Data Science
Hypothesis Testing
Master statistical hypothesis testing to validate business assumptions and make data-driven decisions with confidence.
What Is Hypothesis Testing?
Think of hypothesis testing like a court trial for your data. You start with an assumption (the defendant is innocent), gather evidence, and decide whether that evidence is strong enough to reject your original assumption.

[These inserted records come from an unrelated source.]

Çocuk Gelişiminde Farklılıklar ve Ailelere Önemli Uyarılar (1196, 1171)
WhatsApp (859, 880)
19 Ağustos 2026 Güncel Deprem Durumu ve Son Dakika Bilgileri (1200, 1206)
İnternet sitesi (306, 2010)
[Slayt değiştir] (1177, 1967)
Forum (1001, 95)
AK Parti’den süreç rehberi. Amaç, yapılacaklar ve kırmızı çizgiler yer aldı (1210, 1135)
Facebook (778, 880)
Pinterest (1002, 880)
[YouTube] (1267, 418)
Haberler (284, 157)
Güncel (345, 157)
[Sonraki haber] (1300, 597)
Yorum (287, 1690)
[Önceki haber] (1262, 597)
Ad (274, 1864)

Every hypothesis test has two competing statements. The null hypothesis (H₀) represents the status quo - what you assume is true until proven otherwise. The alternative hypothesis (H₁) is what you're trying to prove.
Statistical Hypotheses
H₀ (Null): No effect, no difference, status quo
H₁ (Alternative): There is an effect, there is a difference
Honestly, this trips up 80% of beginners. They think we're trying to "prove" the alternative hypothesis. Wrong. We're trying to find enough evidence to reject the null hypothesis. Big difference.
One-Tailed Test
Tests direction: "greater than" or "less than"
Two-Tailed Test
Tests difference: "not equal to"
Type I Error (α)
Rejecting true null (false positive)
Type II Error (β)
Accepting false null (false negative)
Common Statistical Tests
Choosing the right test depends on your data type and what you're comparing. Here's the breakdown that covers 90% of real-world scenarios:
| Test Type | Use Case | Example |
| One-Sample t-test | Compare sample mean to known value | Is average order value ₹1000? |
| Two-Sample t-test | Compare means of two groups | Male vs Female spending |
| Chi-Square | Test independence of categories | City vs Product preference |
| ANOVA | Compare means of 3+ groups | Revenue across 5 cities |
Hands-On: One-Sample t-Test
The scenario: Flipkart's analytics team claims their average order value is ₹1,500. A data scientist needs to verify this claim using recent transaction data. The stakes? Marketing budget allocation for the next quarter.
# Import statistical testing library
import pandas as pd
import numpy as np
from scipy import stats
# Load the ecommerce dataset
df = pd.read_csv('dataplexa_ecommerce.csv')
# Display first few rows to understand structure
print(df.head())order_id date customer_age gender city product_category 0 1001 2023-01-05 34 M Mumbai Electronics 1 1002 2023-01-05 28 F Delhi Clothing 2 1003 2023-01-06 45 M Bangalore Food 3 1004 2023-01-06 31 F Chennai Books 4 1005 2023-01-07 29 M Pune Home product_name quantity unit_price revenue rating returned 0 Smartphone 1 15000.0 15000.0 4.2 False 1 Shirt 2 800.0 1600.0 3.8 False 2 Pizza 3 450.0 1350.0 4.5 False 3 Novel 1 350.0 350.0 4.0 False 4 Cushion 4 275.0 1100.0 3.9 False
What just happened?
We loaded our ecommerce dataset with pd.read_csv() and examined the structure. The revenue column contains our order values. Try this: Check data types with df.dtypes
# Calculate sample statistics for revenue
sample_mean = df['revenue'].mean()
sample_std = df['revenue'].std()
sample_size = len(df)
# Display key statistics
print(f"Sample mean: ₹{sample_mean:.2f}")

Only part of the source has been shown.